- Pitcher
- Born: January 1, 1933 Leeper, Pennsylvania, U.S.
- Died: August 20, 1998 (aged 65) Nashville, Tennessee, U.S.
- Batted: BothThrew: Left

MLB debut
- September 16, 1956, for the Detroit Tigers

Last MLB appearance
- June 23, 1957, for the Kansas City Athletics

MLB statistics
- Win–loss record: 0–2
- Earned run average: 7.31
- Innings pitched: 281⁄3
- Strikeouts: 14
- Stats at Baseball Reference

Teams
- Detroit Tigers (1956); Kansas City Athletics (1957);

= Gene Host =

American baseball player (1933–1998)

Eugene Earl Host (January 1, 1933 – August 20, 1998) was an American Major League Baseball pitcher and minor league all-star.

==Career==
Host was signed by the Detroit Tigers as an amateur free agent just before the 1952 season. Host went 26-7 with a 1.81 ERA. He was named to the Coastal Plain League all-star team.
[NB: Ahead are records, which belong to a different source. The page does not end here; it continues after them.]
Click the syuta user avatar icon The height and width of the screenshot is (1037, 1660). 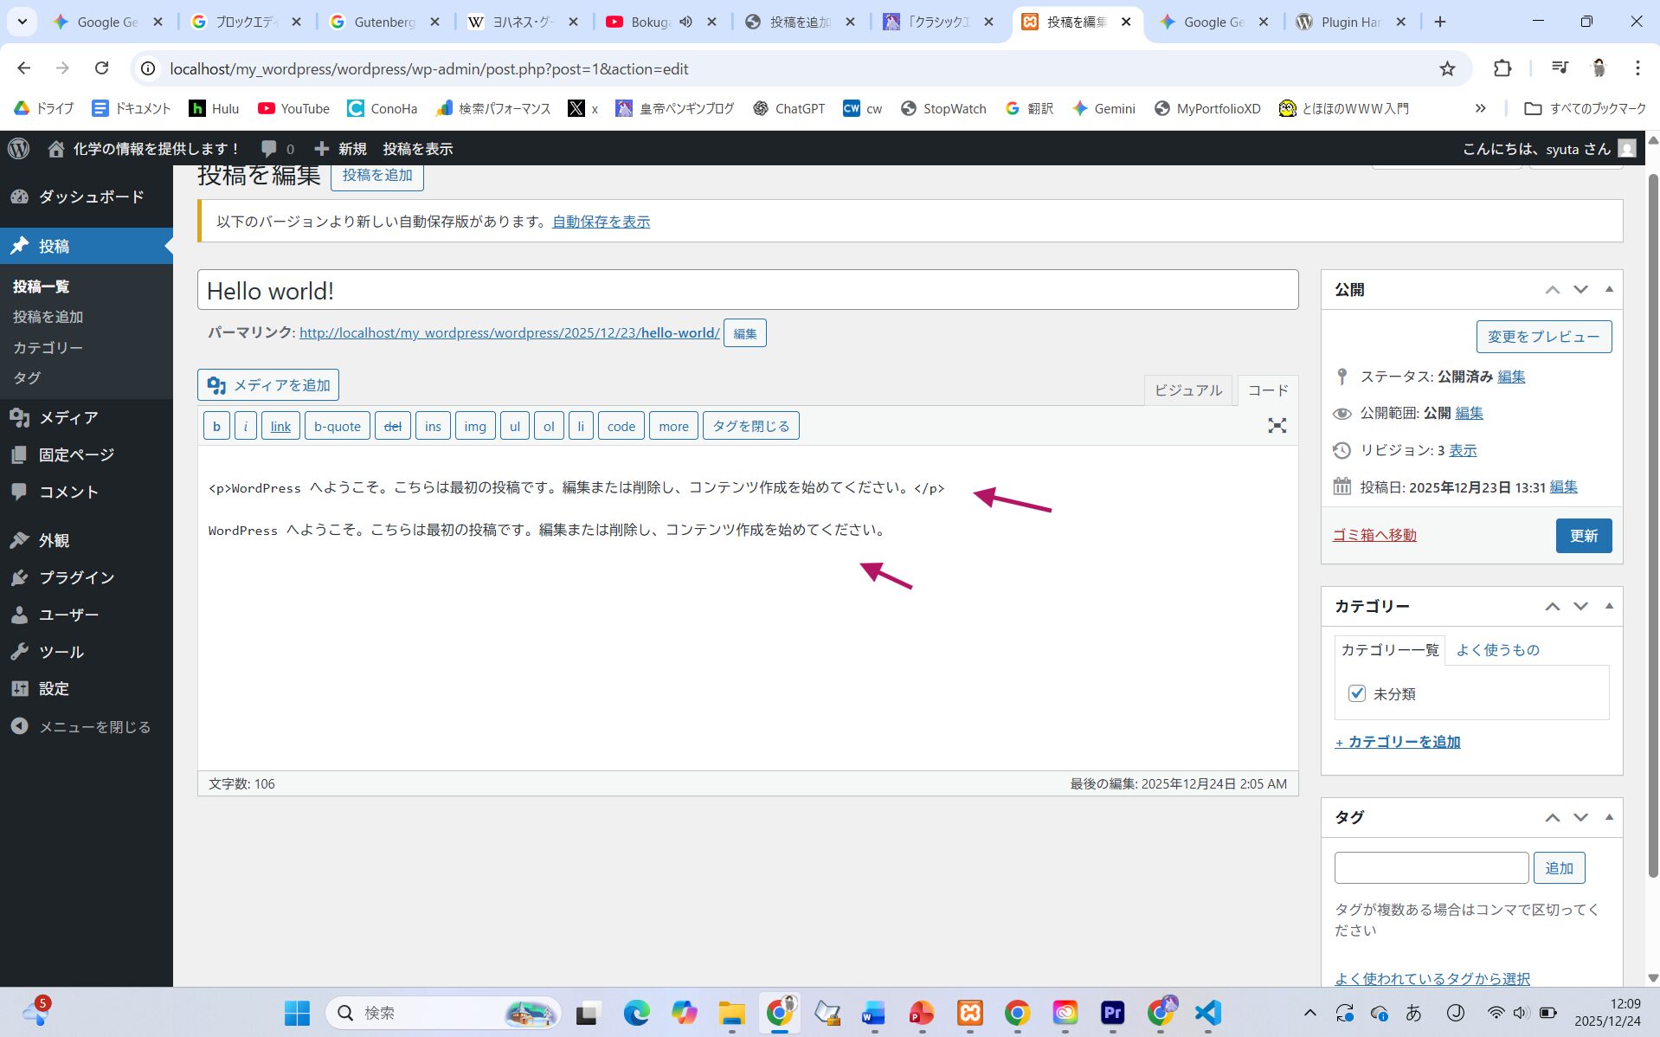(x=1627, y=149)
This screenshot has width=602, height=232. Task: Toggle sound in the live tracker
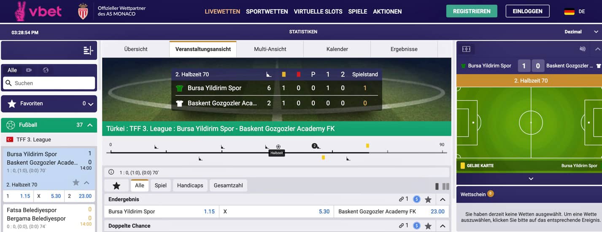[583, 49]
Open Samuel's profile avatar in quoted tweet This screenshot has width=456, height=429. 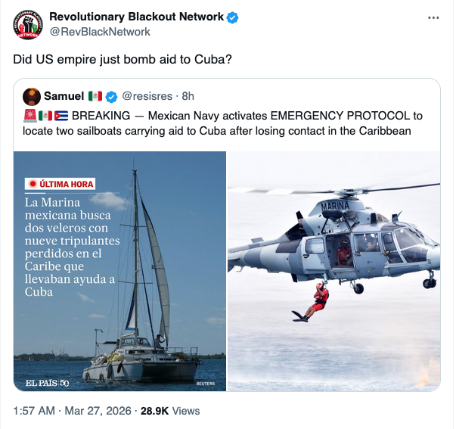pyautogui.click(x=32, y=96)
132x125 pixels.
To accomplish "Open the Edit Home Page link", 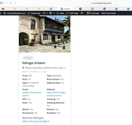I will pyautogui.click(x=109, y=13).
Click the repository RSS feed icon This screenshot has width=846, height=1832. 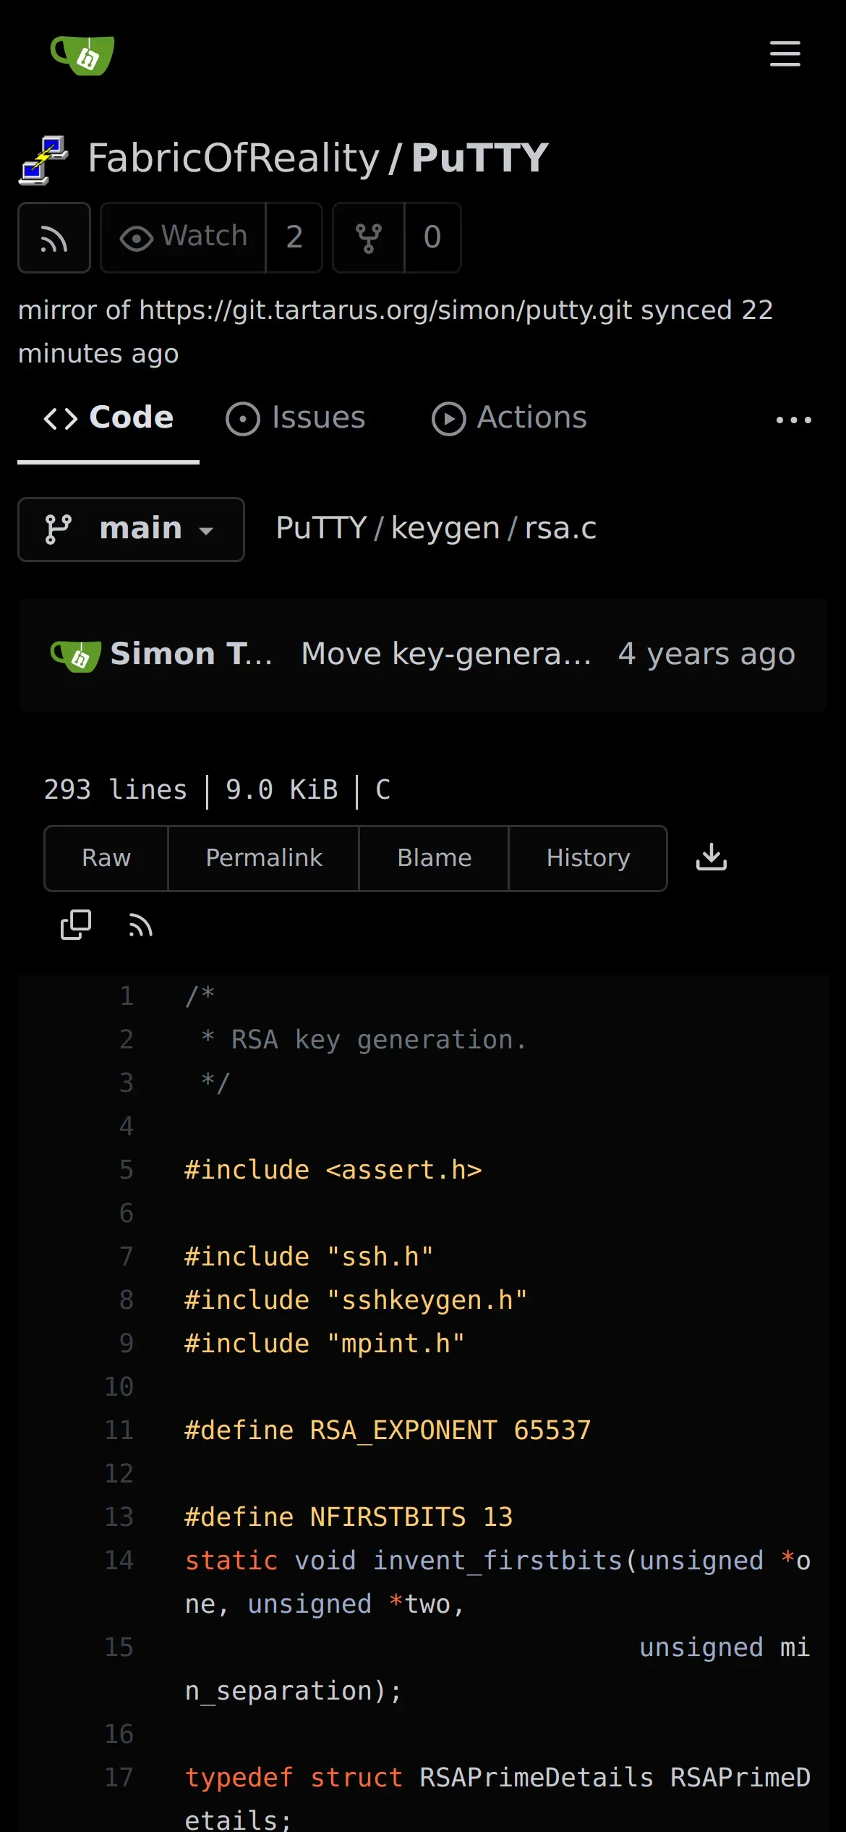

He made it to the major league club for one game in 1956. Following the 1956 season, Host was traded by the Detroit Tigers with Wayne Belardi, Ned Garver, Virgil Trucks, and $20,000 to the Kansas City Athletics for Jim Finigan, Jack Crimian, Bill Harrington, and Eddie Robinson.

Host made eleven appearances for Kansas City in 1957. He ended his big league career with a 0–2 record and a 7.31 ERA. He continued on in the minor leagues through the 1961 campaign.